I predict Clang in 10 years will be like Google today compared to Google 10 years ago: a bloated goliath that nobody likes any more but for which there aren't any alternatives.
One problem is parsing C inevitably means parsing headers, which often means parsing system headers, and they tend to be full of non-standard C weirdness (and have new things added all the time) which in practice are often understood by clang and gcc and not a lot else.
While what you say is true, it's impact need not be so prohibitive as to box you in to clang/gcc. TinyCC/tcc [1] parses almost all C99 with a 3900 line tccpp.c and 8000 line tccgen.c.
As long as extensions are careful to stay "syntactically isolated", the complexity of parsing C need not explode.
E.g., at least on Linux where glibc headers are very gcc-tilted, the only extension tcc really needs is that __attribute__(()) stuff (maybe 1 or 2 other "just ignore this stuff" things).
While there can always be edge cases that are broken, I use tcc daily on Linux without issue. So, I would encourage people to not view C as an untamable complexity monster or be captive to prevailing implementations. { C++ is, of course, a more unfortunate story in this and so many other regards :-) }
Linux is a bit of a special case, unfortunately on other operating systems system headers must not be written in standard C or in C at all (e.g. Objective-C on macOS, or Windows SDK headers requiring Microsoft-specific extensions or even a C++ compiler).
I did use TinyC/tcc successfully on Windows a few times without any header problems, but it was very admittedly a far less rigorous test and may well have not touched any headers with MS-specific extensions. I never tried it on MacOS, though it would be unsurprising if that NeXT/Mach-O derived object format were unsupported.
Anyway, the world of C extensions has mostly seemed syntactically judicious/surgical. That's more just cultural, not guaranteed by anything, but it makes me suggest (without knowing) that MS extensions would probably not be hard to support without complexity explosion. Apple, on the other hand, doing their own chips now and Swift and just generally being even more of a closed system..They seem most likely to make that hard someday if they ever think they can make more money by not supporting POSIX-like programs. :-( { EDIT - there will likely always be some demand for/a way to create C callable wrappers/headers for system services, though. So, I don't think that it's crazy to hold out hope that this will remain possible/not too bad for the foreseeable future. }
They already hardly support POSIX-like programs on iOS and watchOS.

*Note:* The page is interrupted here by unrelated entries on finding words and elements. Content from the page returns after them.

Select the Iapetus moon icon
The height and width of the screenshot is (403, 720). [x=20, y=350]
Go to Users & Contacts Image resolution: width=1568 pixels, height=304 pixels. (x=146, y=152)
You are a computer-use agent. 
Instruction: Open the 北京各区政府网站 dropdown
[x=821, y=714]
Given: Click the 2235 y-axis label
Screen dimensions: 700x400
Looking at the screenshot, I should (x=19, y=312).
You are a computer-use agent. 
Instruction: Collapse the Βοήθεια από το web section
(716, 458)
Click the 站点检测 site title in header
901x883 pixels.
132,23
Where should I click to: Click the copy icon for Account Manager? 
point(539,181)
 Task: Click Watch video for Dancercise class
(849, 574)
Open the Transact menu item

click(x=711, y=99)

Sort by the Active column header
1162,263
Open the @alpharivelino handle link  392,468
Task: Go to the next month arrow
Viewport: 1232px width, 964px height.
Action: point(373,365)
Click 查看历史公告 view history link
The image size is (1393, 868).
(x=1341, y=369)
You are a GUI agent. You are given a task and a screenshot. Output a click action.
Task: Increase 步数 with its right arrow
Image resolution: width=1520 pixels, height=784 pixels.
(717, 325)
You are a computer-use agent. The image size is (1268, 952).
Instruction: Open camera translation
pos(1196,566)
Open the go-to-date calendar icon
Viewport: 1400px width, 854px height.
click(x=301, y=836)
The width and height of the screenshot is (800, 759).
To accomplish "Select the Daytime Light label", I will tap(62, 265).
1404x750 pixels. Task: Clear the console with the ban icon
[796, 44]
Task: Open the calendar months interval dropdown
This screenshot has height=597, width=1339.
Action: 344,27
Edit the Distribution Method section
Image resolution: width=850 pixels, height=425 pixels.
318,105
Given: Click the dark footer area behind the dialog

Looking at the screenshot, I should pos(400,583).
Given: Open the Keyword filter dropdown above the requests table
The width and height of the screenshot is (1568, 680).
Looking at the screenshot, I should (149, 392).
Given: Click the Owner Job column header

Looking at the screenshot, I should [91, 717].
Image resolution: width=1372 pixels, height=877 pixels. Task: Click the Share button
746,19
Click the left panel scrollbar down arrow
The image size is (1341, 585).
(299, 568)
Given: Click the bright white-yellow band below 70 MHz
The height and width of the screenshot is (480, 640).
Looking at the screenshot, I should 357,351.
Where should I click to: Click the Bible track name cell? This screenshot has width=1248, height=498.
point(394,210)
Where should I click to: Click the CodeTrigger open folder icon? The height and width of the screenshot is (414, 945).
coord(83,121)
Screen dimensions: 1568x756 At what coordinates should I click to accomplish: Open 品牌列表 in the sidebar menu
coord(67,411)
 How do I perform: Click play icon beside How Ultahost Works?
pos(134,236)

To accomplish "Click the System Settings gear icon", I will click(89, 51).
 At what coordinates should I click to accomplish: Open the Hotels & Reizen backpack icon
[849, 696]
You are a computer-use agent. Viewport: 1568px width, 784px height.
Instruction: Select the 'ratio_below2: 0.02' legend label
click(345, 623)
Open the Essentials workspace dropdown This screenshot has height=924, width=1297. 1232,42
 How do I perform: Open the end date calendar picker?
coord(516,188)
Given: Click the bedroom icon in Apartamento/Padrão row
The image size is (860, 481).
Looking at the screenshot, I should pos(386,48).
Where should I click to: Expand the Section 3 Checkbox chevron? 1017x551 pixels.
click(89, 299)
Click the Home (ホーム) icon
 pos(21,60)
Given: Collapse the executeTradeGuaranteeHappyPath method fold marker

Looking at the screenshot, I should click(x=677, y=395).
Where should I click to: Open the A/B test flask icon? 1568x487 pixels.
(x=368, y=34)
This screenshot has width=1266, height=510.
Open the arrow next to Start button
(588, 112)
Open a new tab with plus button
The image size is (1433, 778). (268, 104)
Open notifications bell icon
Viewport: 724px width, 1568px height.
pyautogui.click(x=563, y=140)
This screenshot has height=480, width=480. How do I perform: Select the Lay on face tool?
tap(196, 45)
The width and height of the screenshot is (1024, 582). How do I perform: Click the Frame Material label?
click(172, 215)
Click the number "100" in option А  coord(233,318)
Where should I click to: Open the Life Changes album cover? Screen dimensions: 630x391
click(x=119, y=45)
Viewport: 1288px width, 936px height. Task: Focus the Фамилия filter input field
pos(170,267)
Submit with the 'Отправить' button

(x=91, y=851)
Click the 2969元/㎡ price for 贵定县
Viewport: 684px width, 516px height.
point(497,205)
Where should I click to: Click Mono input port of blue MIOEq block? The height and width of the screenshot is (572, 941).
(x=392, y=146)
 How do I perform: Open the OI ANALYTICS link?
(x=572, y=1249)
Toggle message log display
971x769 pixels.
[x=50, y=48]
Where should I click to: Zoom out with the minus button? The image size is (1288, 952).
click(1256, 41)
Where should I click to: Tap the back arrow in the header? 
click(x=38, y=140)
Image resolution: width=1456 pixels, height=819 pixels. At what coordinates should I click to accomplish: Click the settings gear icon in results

In what concerns macOS, UNIX certification is anyway only for CLI applications and daemons like software, stuff like graphics isn't part of UNIX trademark.
Fair enough. They surely don't support tcc directly anyway. So, what I really meant was "informal hacker community support" (probably on jail broken/rooted devices when/where applicable!), not "official company support" and I didn't mean to suggest zero work would be involved..Just not a complexity explosion like C++.
I see moving away from C as fortunely, and if it wasn't for uprising of Linux based FOSS, we would be much further down that line, given how all desktop stacks were focusing on C++ during the late 90s.
Rust will have Rust/WinRT on Windows, Nim can also go down that path for example.
I don't believe so. Just incremental improvements, no breakthrough. As for HN popularity, that is often a matter of chance. If a submission gets a few early upvotes and makes it to frontpage, it snowballs from there, often regardless of anything particularly noteworthy.
Header-only is more applicable since you often only need declarations/Nim prototypes and a passL/C linkage to C libs where the C generated by Nim just calls into the C library.
But if you wanted to port C to a "pure Nim" for whatever reasons (e.g. to also work at compile-time in the Nim VM or the Javascript backend) c2nim also works and can help. It may not work so well on fancier code, e.g. using a lot of cpp macros, etc. That tends to turn up more in .c files than .h files, but the boundary is obviously somewhat arbitrary.